This year marks the first LA Pride celebration sans a WeHo Jesus sighting during the pride parade and festival in West Hollywood. Running into the man in robes and wrapping your arms around his shoulders for a quick photo made the LA Pride experience complete for most of us who grew accustomed to seeing him do his rounds at pride.

Kevin Short (aka Kevin Lee Light), The man known to most as Hollywood Jesus and loved for his likeness to the big JC, died on December 13, 2017, at 57 years old. The public didn’t learn about his death till early January of 2018. Family members confirmed Short’s passing after a brief hospitalization for pulmonary issues.

There is a first for everything, and the first time I noticed WeHo Jesus, he was standing on the corner of Fountain and La Jolla in West Hollywood, looking out into the congested traffic, back in the early 2000s. The sun was setting, so I could mostly make out the statuesque silhouette of the exact replica of what I’ve always been told was the likeness of the Son of God–he was tall and he was white with dirty blond hair. He just stood there looking at the cars pass by. I was not sober in the early 2000s. Chemicals were leaving my body when I saw the image of the Lord and Savior, so I questioned whether I was a tripping and having a psychosis of sorts. My impulse was to take his picture for photographic evidence, but I had a Motorola flip phone and the pre-Apple phone camera was total crap. Like most, I would have that impulse to take his picture again and again whenever I ran into him on the street.

I remember I saw him standing at that same corner again shortly after. I would later learn that he actually lived at an apartment on La Jolla and Fountain. Like most, I assumed he lived under the freeway bridge on Gower and Franklin. I figured the man had to be homeless or crazy walking around pretending to be Jesus. He was not. He drove a Mercedes, so people decided he was well off, but no one really knows for sure.

The way it worked with WeHo Jesus is, once you saw him, he tapped into your psyche and then you always noticed him. He’d be hanging outside of concert venues, walking randomly down Santa Monica Blvd., and if there was ever a gathering of people in West Hollywood, like the Halloween carnival, or a festival, WeHo Jesus was there.

 

WeHo Jesus during LA Pride’s Resist March 2017 – Photo by Paulo Murillo

The man was an LGBT ally, no question about it. He was right there with the most militant lesbian at a protest for marriage equality carrying a sign that read “Marry Who You Love.” He’d be seen on a pride parade float. And he sealed his alignment with the gay community when he altered his humble robe and hit the streets during last year’s #ResistMarch on LA Pride weekend all dressed in a rainbow pride robe.

The man was character. He was famous in his own right. He was elusive, yet accessible. He would float by nonchalantly and let them come to him. He was above it, yet he was in music videos. He was an overall mystery. I don’t think I ever heard him speak. Not once. It was always, “Can I take your picture…?”

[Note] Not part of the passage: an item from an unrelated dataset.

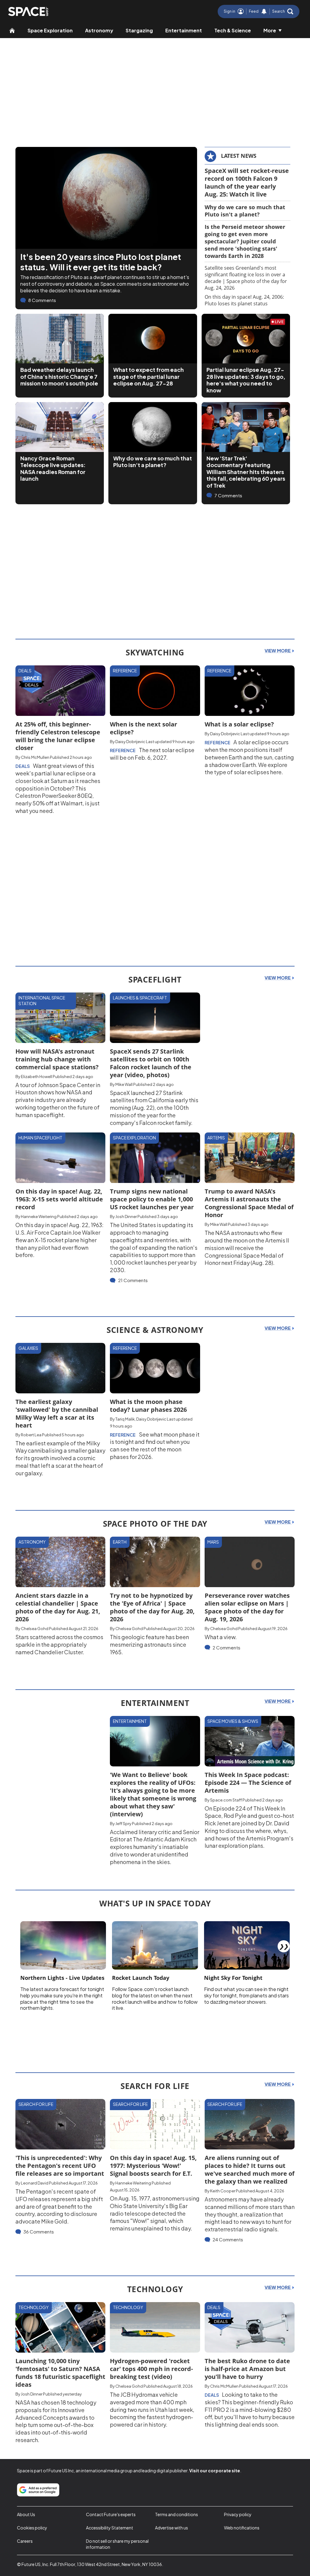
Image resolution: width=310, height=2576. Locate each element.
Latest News (238, 155)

The real Lord only knew that LA Pride 2017 would be his last pride event and he’d be dead around five months later. #ResistMarch would also be the last time I would see him alive. I remember I caught a glimpse of him in that rainbow robe and of course, my impulse was to take his picture. I handed him my rainbow umbrella and I snapped away.

 

WEHO TIMES – WeHo Jesus – Photo by Paulo Murillo

And through every photo we ever took of him, he lives.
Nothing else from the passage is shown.